----- SOURCE TEXT -----

Ipsos Update - July 2020

This month’s edition of Ipsos Update brings you a round-up of the latest research and analysis from Ipsos teams around the world.

We begin by looking at new research on coronavirus. Many parts of the world are starting to reopen for business, but people have reservations. At the beginning of June, we found a majority in nine of 16 countries saying that it is too soon to ease restrictions because the risk of contracting the virus remains too high. Meanwhile, unemployment anxieties are rising – as shown by our latest What Worries the World survey, where we see concern about jobs are overtaking coronavirus as the top concern in many countries.

Explore the latest research on our dedicated coronavirus page.

This month has seen a wave of Black Lives Matter demonstrations in response to the killing of George Floyd by police in Minneapolis, with citizens in the US and around the world calling for an end to police brutality and racism. We find majority support for peaceful protests globally as we examine public responses to the events, including early signs of whether awareness and attitudes are changing. We also include a review of the political landscape in the US today.

Looking more closely at social attitudes in the UK, we find that the public is becoming more open-minded when it comes to race but seven in 10 still think tensions exist between people of different races and nationalities. We also find the more liberal Britain of today is divided on the progression of LBGT+ rights.

-----

* TRY IT
Resume the July 2020 Ipsos Update above, writing on from its last sentence, which ends "divided on the progression of LBGT+ rights."

----- DATA LISTING -----

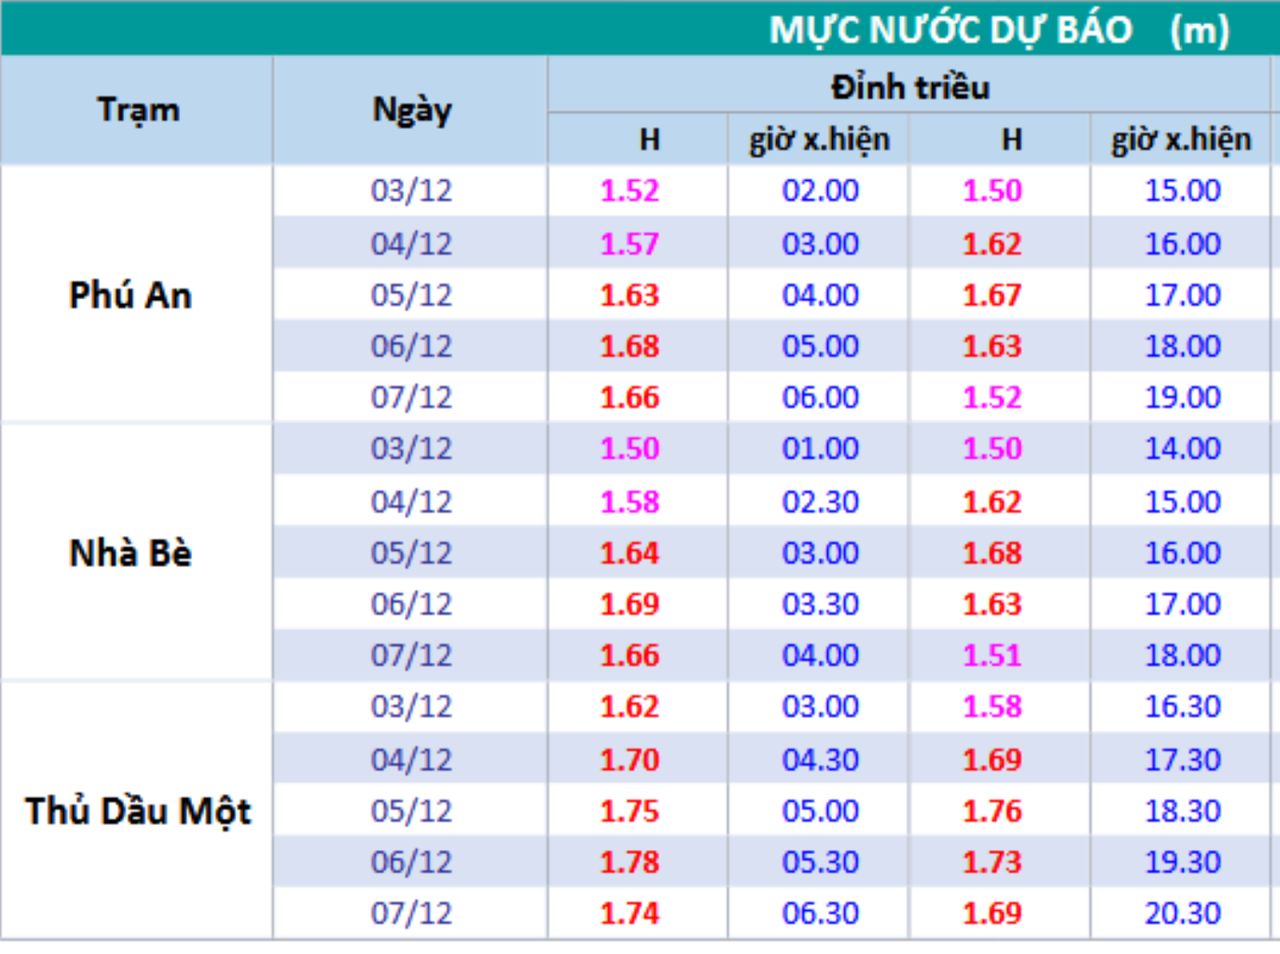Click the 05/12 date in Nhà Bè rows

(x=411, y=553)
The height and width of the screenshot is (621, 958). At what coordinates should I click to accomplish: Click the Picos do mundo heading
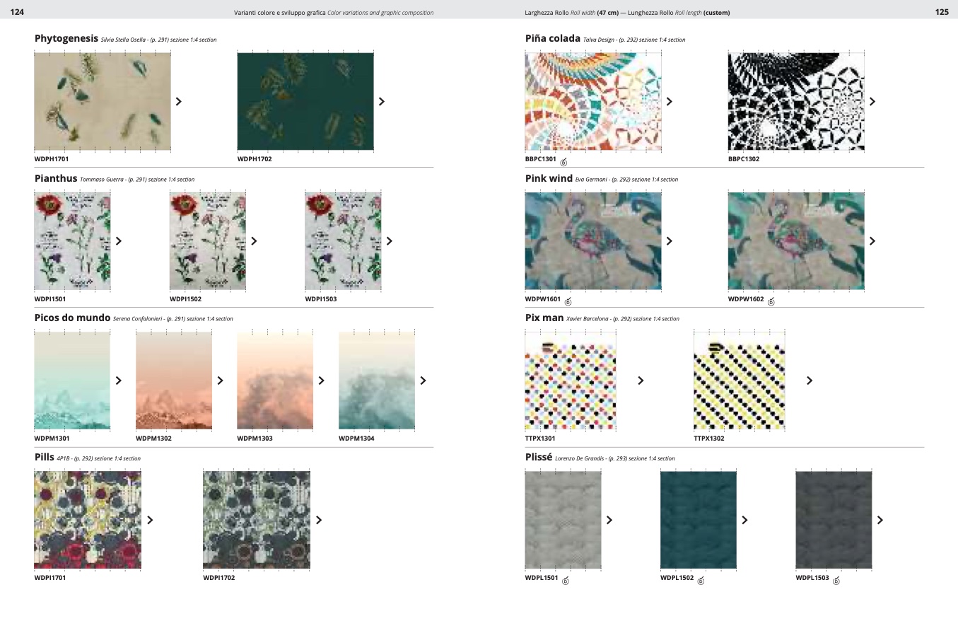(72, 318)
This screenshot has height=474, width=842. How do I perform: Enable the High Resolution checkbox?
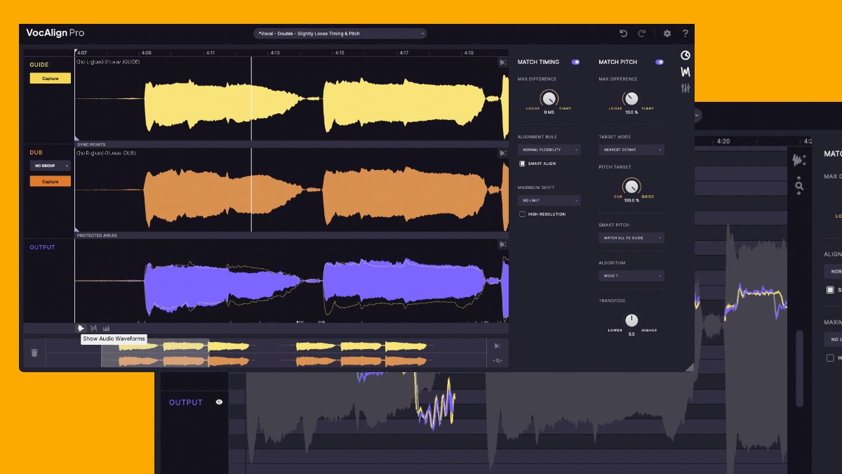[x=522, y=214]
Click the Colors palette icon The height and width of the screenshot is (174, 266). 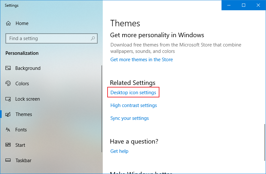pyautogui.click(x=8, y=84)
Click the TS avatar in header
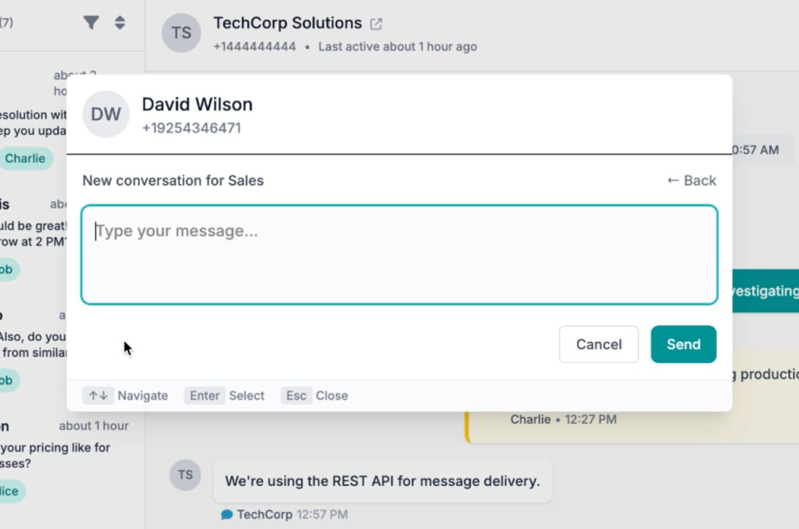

-----
----- DATA LISTING -----

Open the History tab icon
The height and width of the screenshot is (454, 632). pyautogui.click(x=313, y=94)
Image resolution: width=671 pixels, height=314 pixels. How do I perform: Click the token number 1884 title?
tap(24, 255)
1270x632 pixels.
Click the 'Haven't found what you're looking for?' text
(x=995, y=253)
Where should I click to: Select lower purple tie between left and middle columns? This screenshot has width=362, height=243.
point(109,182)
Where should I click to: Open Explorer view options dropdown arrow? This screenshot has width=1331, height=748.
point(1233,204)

-----

* RESULT
Our study for World Refugee Day 2020 shows that refugees are welcome – in principle. There is overwhelming support for the right to seek refuge from war or persecution, but in many countries, the public is increasingly concerned about their ability to accept more refugees.

Do universities have a role to play in solving the world’s problems? Three-quarters (77%) of those in 11 countries think that they do. Majorities also say universities have a positive impact on their country (65%), local community (57%) and them personally (54%). However, many are less convinced that university education equips students with the skills needed for future careers and higher salaries.

Finally, our new paper on Mixed Mode research shows how reaching participants through multiple survey modes can achieve better population coverage and response rates – and make the process efficient in terms of time and money invested.